As a current member of the PRCA Council, I meet with fellow PR and communications professionals to discuss the issues we face, debate how to address these and explore how we can drive recognition for the value that we bring to the business world.
This month’s meeting was one that I particularly connected with. Following a roundtable-style discussion with 50+ members of the Council on growth in the PR sector, chaired by the Holmes Report’s Arun Sudhaman, we broke into groups to explore pertinent questions in more detail.
For the group I was in, the question posed was how PR could attract and retain the best talent. But rather than concentrate on the latter part of the question, our discussions focused in on what I believe is at the heart of this particular issue – what exactly is ‘PR’?
How can we attract the best talent if they don’t even know what PR is, what we do or how brilliantly versatile this profession can be in creating career opportunities that suit a wide range of skills and interests. Few of us are an Alistair Campbell or Patsy and Eddy.
I think back to my childhood, and my friends who confidently said: ‘Mum, Dad, I’m going to be a doctor/vet/teacher/solicitor/ banker’ (select all that apply). It’s likely they received a nod of approval or, at the least, an opinion on the pros and cons of taking that career path.

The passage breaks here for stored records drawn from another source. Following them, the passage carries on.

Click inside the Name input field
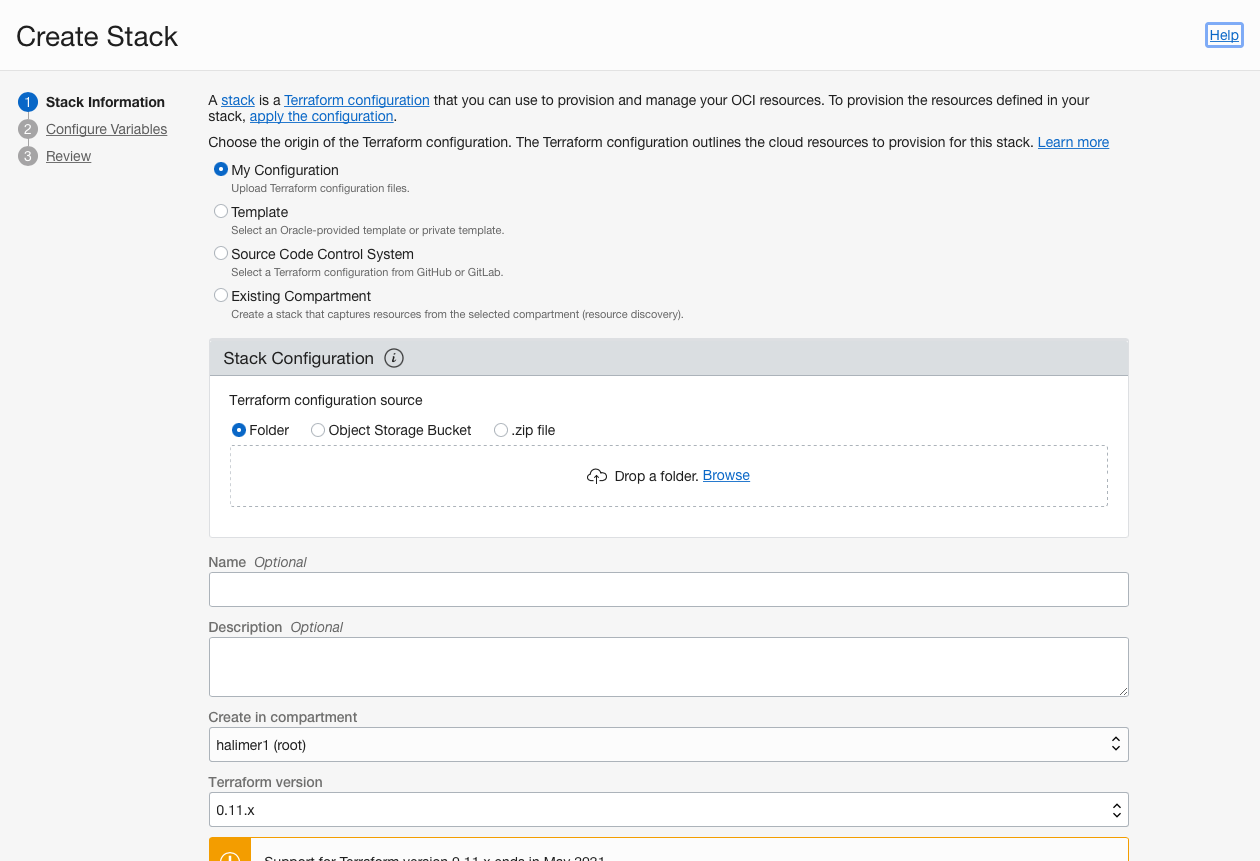This screenshot has height=861, width=1260. click(668, 589)
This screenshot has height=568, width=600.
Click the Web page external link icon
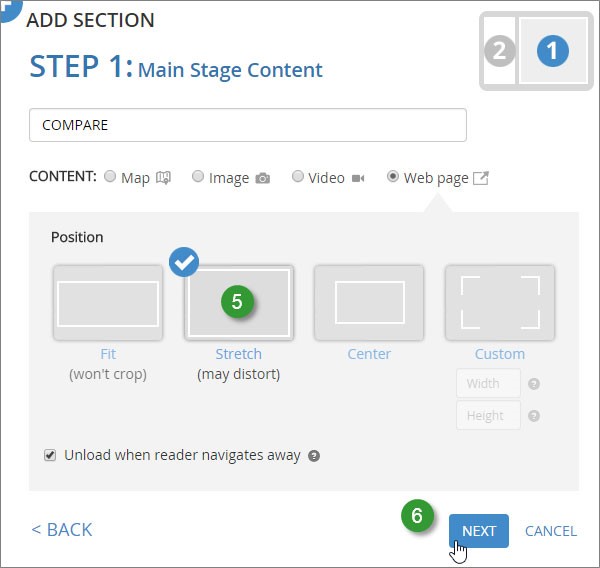coord(480,178)
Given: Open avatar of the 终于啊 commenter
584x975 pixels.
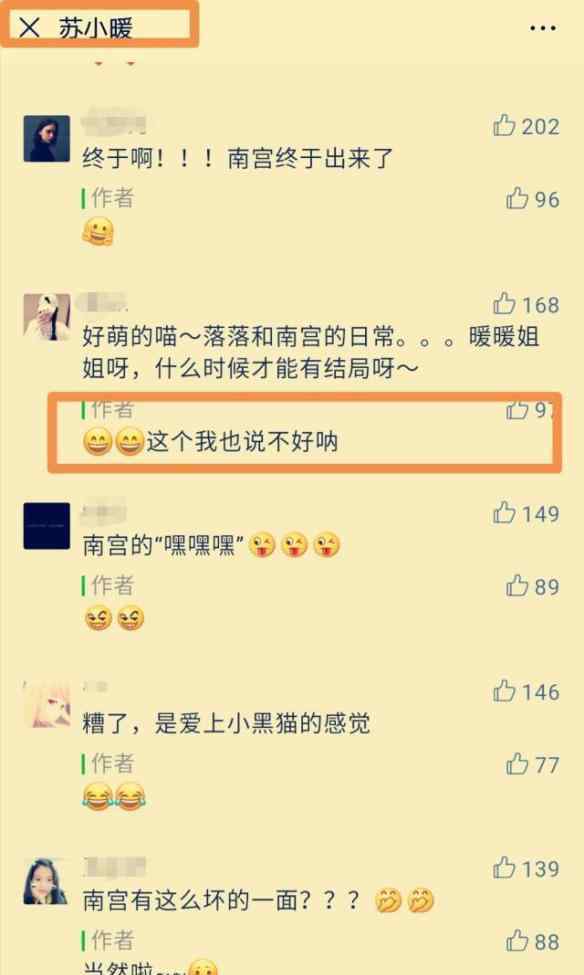Looking at the screenshot, I should (x=47, y=139).
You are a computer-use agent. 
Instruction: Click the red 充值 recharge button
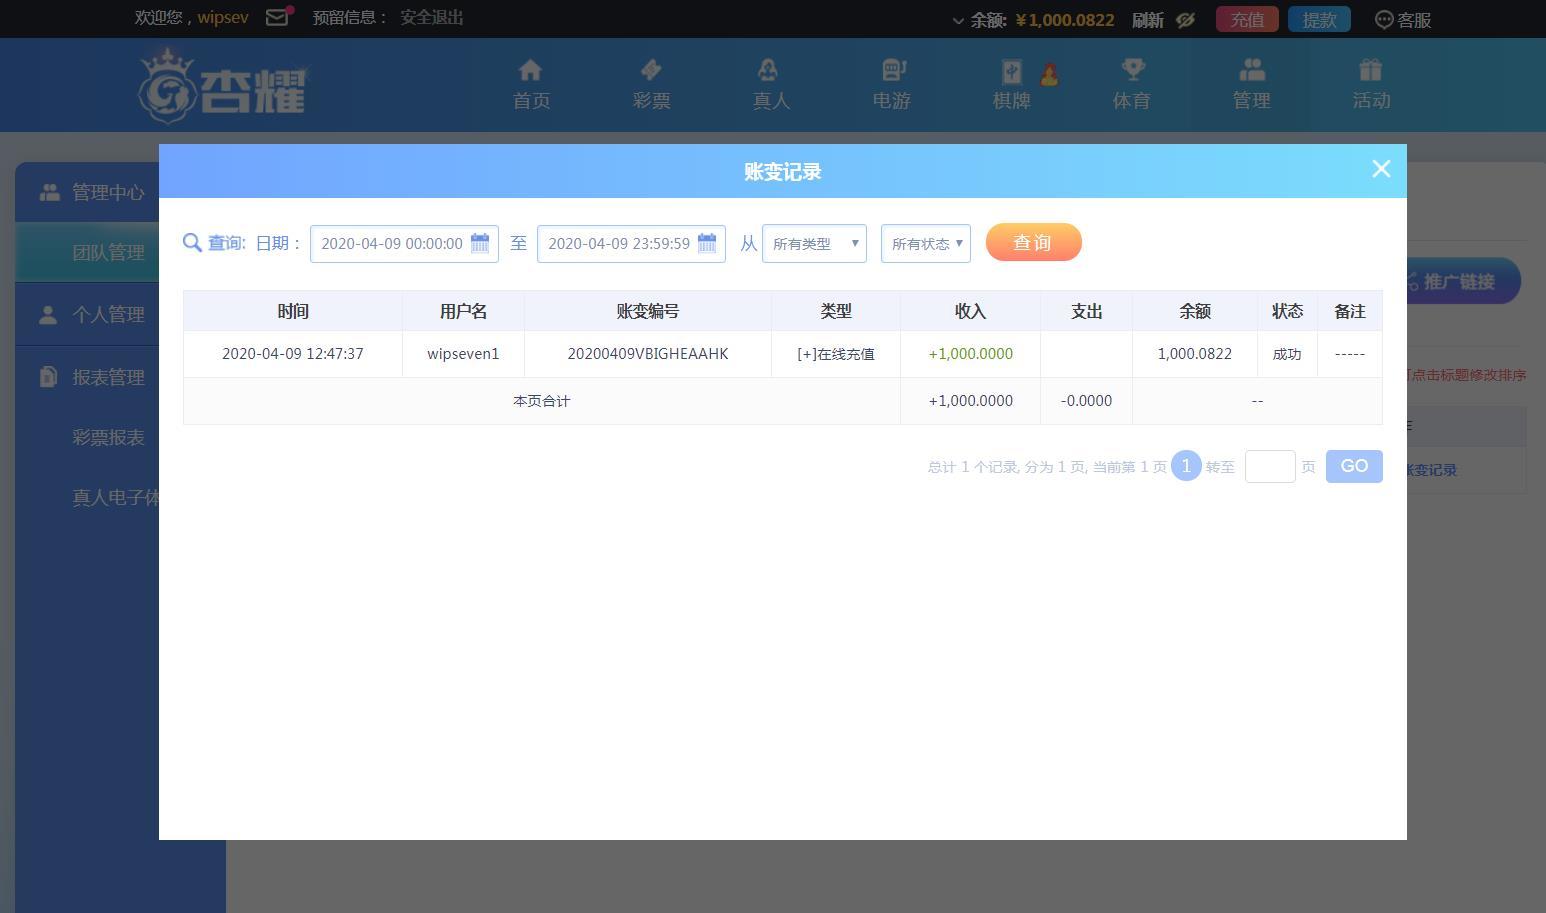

I remember telling my parents when I’d landed a job in PR – I received a (cue a voice akin to Bridget Jones’ mother in the movie) ‘that sounds lovely dear, well done’…with a smiling nod and, I admit, a rather vacant look behind the eyes.
Seventeen years on, it hasn’t changed much. A family get-together this month led to talk about work, where my cousin was asked about her new role at a nationwide charity…in ‘internal communications’ no less.
‘That sounds lovely…what exactly is it you do?’ chorused the family. My cousin piped up with ‘well it’s like PR, only I PR the company internally’. Cue the obligatory nods and smiles – and a swift change in conversation.
Offended? No. Frustrated? Yes. PR is a serious profession, but it continues to lack a lot of recognition outside of those of us who work in the industry.
To attract the best talent to the PR sector we need to highlight what a varied, interesting and challenging environment it is that we work in. It’s time to be confident about our place in the business world and our ability to make a genuinely valuable contribution.